The Power of SHAZAM!

I've always had a bit of a soft spot for the *original* Captain Marvel.

As usual, before we get to my personal memory, we need some contextual history, and there is quite a lot to get through...

First appearing in 1939 in the pages of  Fawcett Publications "Whiz Comics" as an "alternative" to a then fledgling superhero known as Superman, young radio reporter Billie Batson is drawn by a mysterious figure to an underground cave via a subway station. Creeping past vast statues illustrating the Seven Deadly Enemies of Mankind (greed, hate, laziness, etc.), Billy meets the ancient wizard Shazam, who asks the lad to become his new champion. Directed to shout out  the sorcerer's name, Billy finds himself transformed by a bolt of lightning into an adult, clad in a red and gold costume and endowed with the powers of six gods - Solomon, Hercules Atlas, Zeus, Achilles and Mercury. He was now the World's Mightiest Mortal - Captain Marvel !

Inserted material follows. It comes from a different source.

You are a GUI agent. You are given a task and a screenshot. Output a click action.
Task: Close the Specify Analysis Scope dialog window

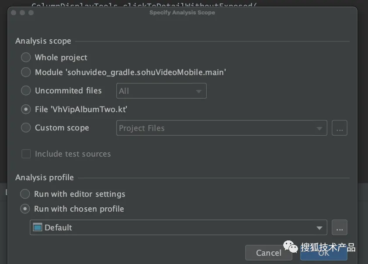(x=14, y=13)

Written by Bill Parker and illustrated in a cartoony, whimsical style by Clarence Charles "C.C" Beck, that comic also introduced readers to the villain who would become the Captain's greatest nemesis - the bald, buck-toothed scientist Doctor Thaddeus Bodog Sivana. It was a huge hit, selling half a million copies. Subsequent issues featured Marvel in repeat engagements with Sivana, battling the ever present Nazis, facing Sivana's duplicitous daughter Beautia and even fighting the brainwashed hero Spy Smasher. Within a year the hero had his own title, "Captain Marvel Adventures" and in 1941 the character was considered popular enough to feature in his own Republic Pictures serial starring Tom Tyler.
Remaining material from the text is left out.